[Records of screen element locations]
— Start —
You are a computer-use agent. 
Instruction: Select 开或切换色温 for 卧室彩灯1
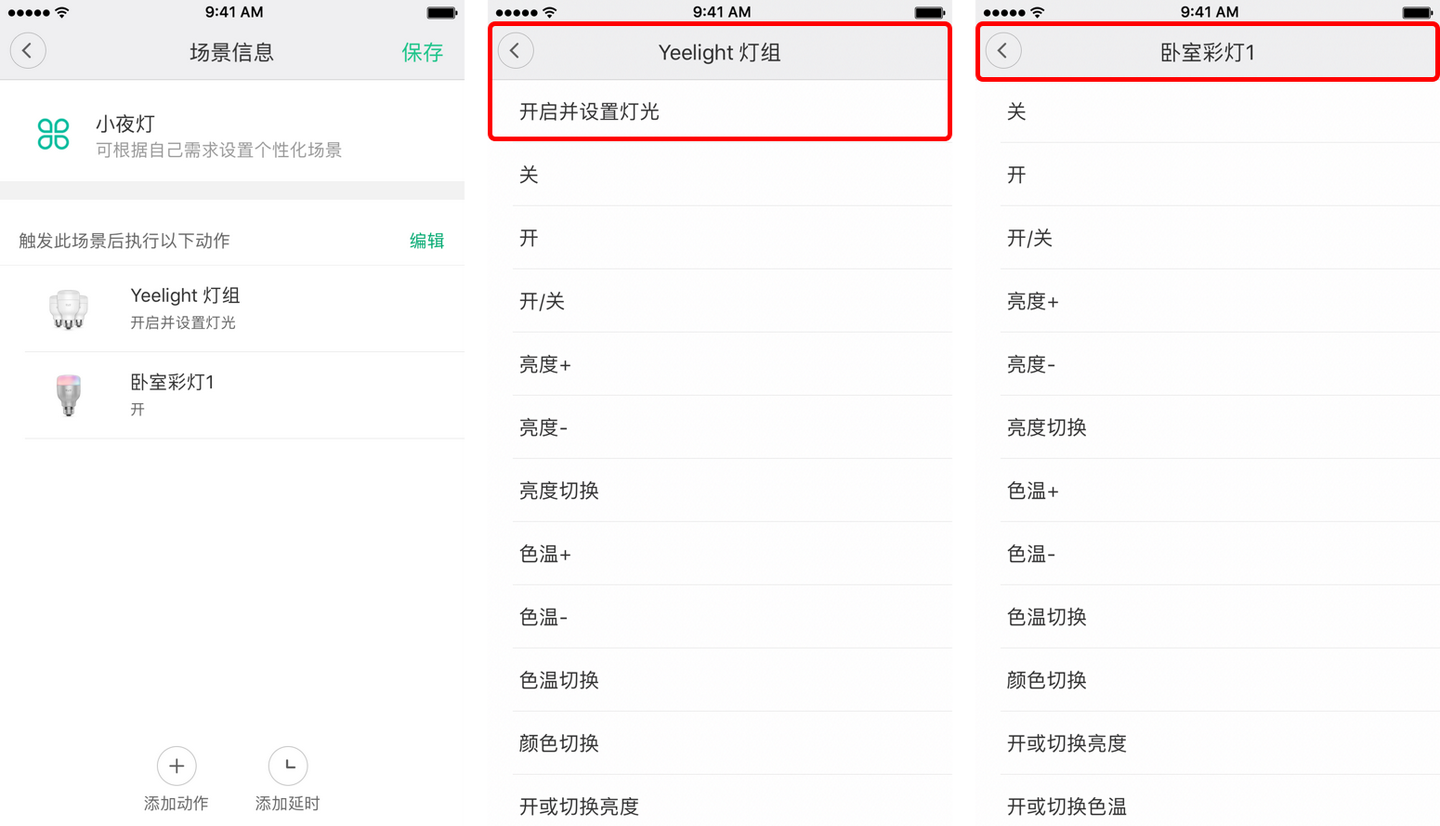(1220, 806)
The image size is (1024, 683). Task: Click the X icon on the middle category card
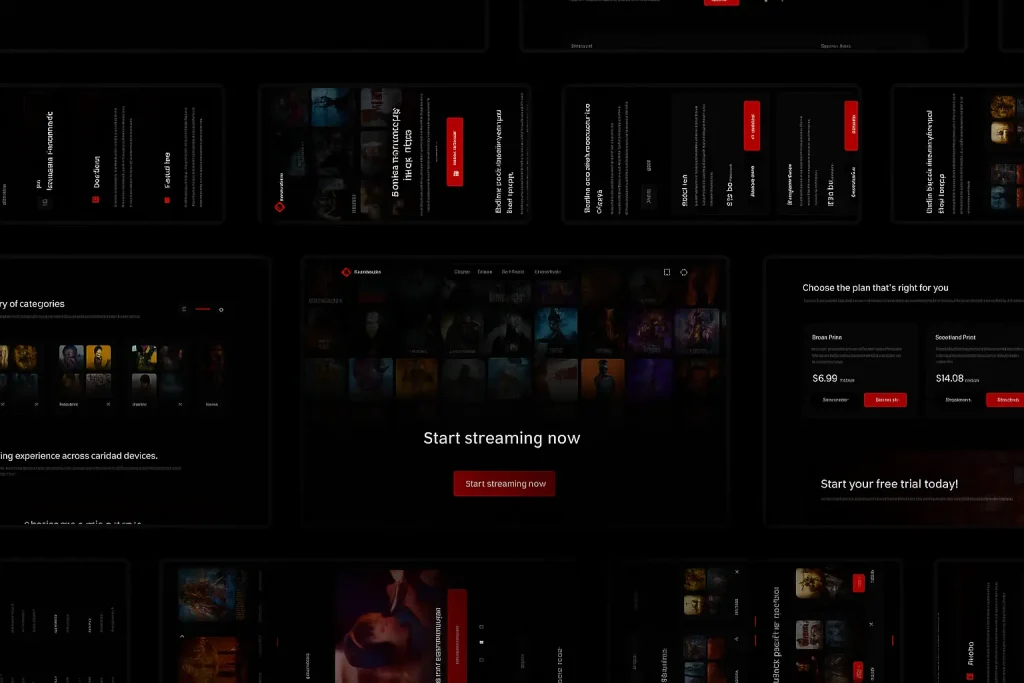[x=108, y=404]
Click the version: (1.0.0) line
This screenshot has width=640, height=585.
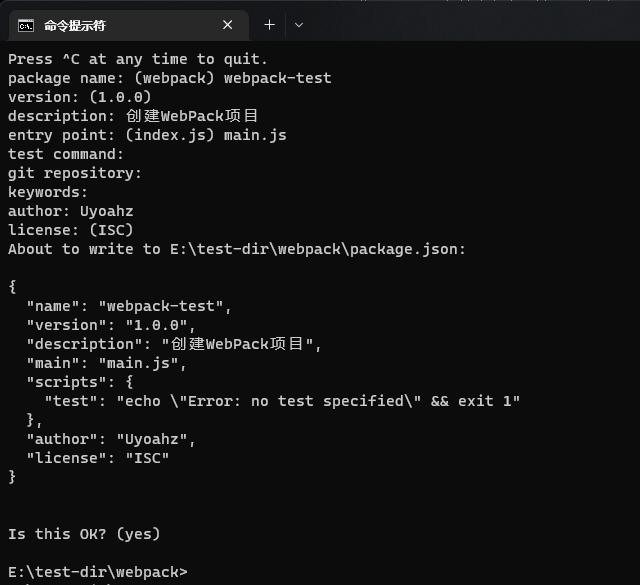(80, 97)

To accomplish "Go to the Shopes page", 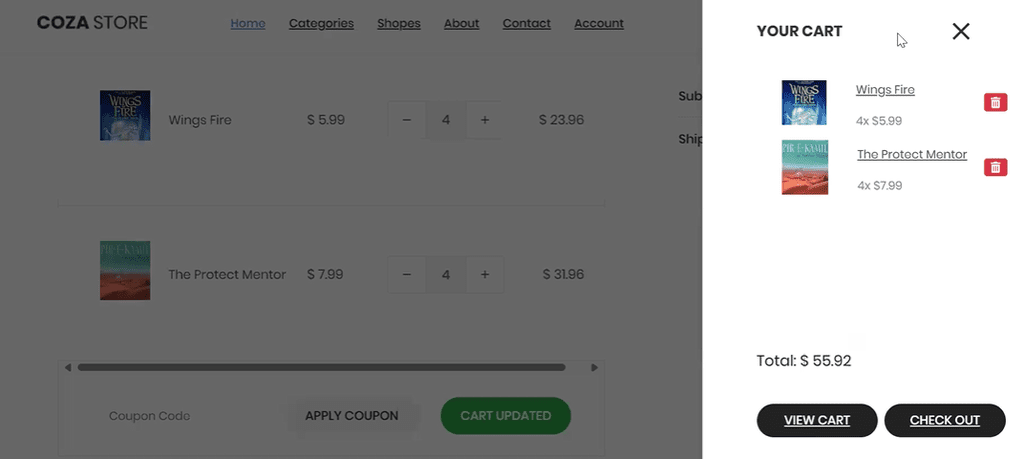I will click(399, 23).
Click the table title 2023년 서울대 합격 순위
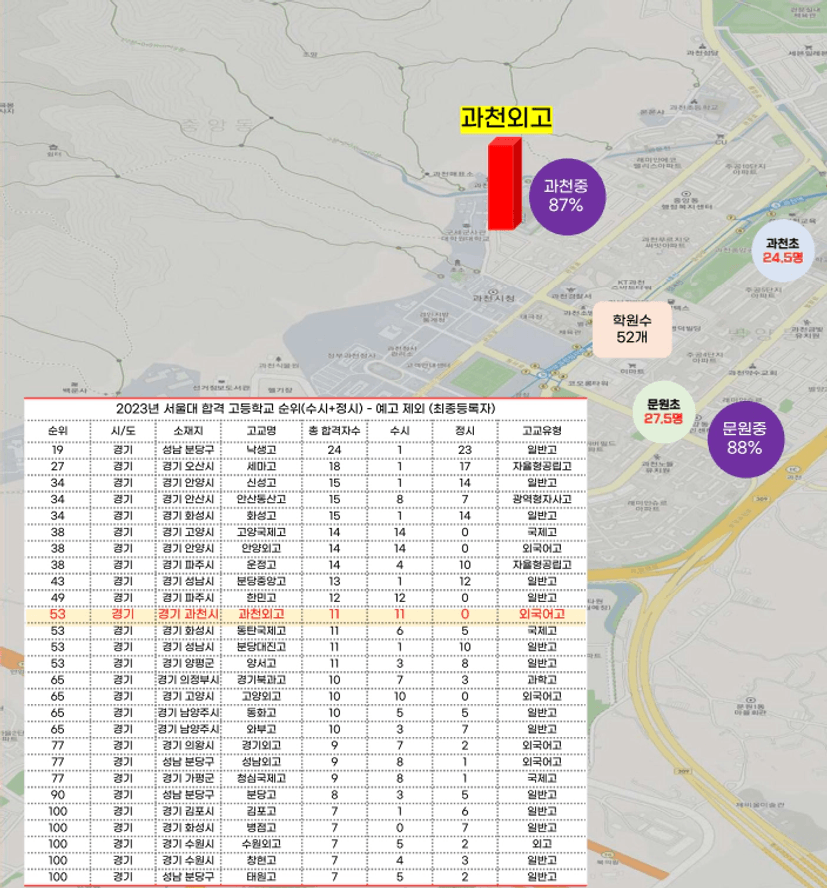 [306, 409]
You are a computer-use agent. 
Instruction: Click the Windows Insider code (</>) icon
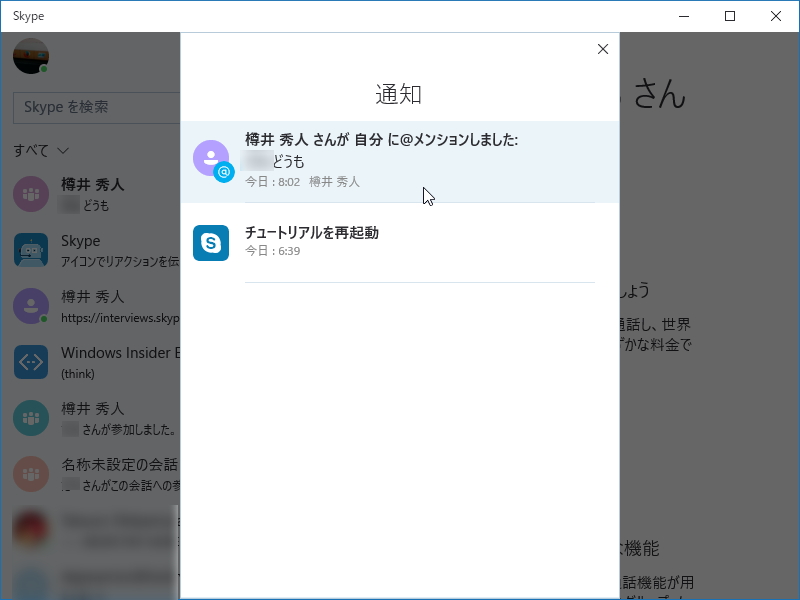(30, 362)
— End —
# Prompt
Copy out every line of the material above that contains the word "icon".

# Solution to this exercise
The image size is (1024, 683). Task: Click the X icon on the middle category card
Instruction: Click the Windows Insider code (</>) icon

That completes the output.